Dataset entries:
________________________

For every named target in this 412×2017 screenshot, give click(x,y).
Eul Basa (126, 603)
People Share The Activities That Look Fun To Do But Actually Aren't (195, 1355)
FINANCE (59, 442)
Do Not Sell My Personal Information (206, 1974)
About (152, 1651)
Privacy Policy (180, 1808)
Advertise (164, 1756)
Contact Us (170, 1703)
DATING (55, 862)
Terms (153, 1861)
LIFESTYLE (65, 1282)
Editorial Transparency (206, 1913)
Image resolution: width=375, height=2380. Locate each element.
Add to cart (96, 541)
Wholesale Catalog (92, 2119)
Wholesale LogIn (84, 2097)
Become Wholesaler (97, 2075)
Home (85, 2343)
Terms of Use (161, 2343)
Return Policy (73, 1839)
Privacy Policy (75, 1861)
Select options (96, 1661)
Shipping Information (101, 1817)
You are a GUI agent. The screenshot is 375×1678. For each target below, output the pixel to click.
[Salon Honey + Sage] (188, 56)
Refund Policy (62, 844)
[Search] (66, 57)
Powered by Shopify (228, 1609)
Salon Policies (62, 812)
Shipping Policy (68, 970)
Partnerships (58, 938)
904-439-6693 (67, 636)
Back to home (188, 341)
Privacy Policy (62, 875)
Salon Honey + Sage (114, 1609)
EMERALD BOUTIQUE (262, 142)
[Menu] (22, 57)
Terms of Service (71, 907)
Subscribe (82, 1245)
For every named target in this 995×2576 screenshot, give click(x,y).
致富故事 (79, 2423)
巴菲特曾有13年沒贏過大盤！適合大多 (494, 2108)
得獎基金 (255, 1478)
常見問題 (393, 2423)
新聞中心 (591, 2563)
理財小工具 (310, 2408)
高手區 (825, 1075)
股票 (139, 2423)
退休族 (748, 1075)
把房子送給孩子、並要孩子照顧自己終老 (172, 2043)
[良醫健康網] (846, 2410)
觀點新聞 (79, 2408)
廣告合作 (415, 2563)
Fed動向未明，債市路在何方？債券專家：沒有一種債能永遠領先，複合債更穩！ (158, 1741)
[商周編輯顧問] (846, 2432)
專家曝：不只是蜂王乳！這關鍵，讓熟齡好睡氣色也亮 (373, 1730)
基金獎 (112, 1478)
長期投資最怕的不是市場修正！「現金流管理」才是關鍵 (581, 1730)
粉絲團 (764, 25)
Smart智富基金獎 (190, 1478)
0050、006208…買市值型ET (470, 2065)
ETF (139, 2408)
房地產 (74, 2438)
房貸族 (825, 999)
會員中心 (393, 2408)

________________________

TASK DIRECTIONS: Starting with the line that contains "Partnerships (58, 938)", return each line through the last one of the data above, exactly as written and nothing more.

PROBLEM SOLUTION:
Partnerships (58, 938)
904-439-6693 (67, 636)
Back to home (188, 341)
Privacy Policy (62, 875)
Salon Honey + Sage (114, 1609)
EMERALD BOUTIQUE (262, 142)
[Menu] (22, 57)
Terms of Service (71, 907)
Subscribe (82, 1245)
For every named target in this 995×2576 screenshot, give click(x,y).
致富故事 (79, 2423)
巴菲特曾有13年沒贏過大盤！適合大多 (494, 2108)
得獎基金 (255, 1478)
常見問題 (393, 2423)
新聞中心 (591, 2563)
理財小工具 (310, 2408)
高手區 (825, 1075)
股票 (139, 2423)
退休族 (748, 1075)
把房子送給孩子、並要孩子照顧自己終老 (172, 2043)
[良醫健康網] (846, 2410)
觀點新聞 (79, 2408)
廣告合作 (415, 2563)
Fed動向未明，債市路在何方？債券專家：沒有一種債能永遠領先，複合債更穩！ (158, 1741)
[商周編輯顧問] (846, 2432)
專家曝：不只是蜂王乳！這關鍵，讓熟齡好睡氣色也亮 (373, 1730)
基金獎 (112, 1478)
長期投資最怕的不是市場修正！「現金流管理」才是關鍵 (581, 1730)
粉絲團 (764, 25)
Smart智富基金獎 (190, 1478)
0050、006208…買市值型ET (470, 2065)
ETF (139, 2408)
房地產 (74, 2438)
房貸族 (825, 999)
會員中心 (393, 2408)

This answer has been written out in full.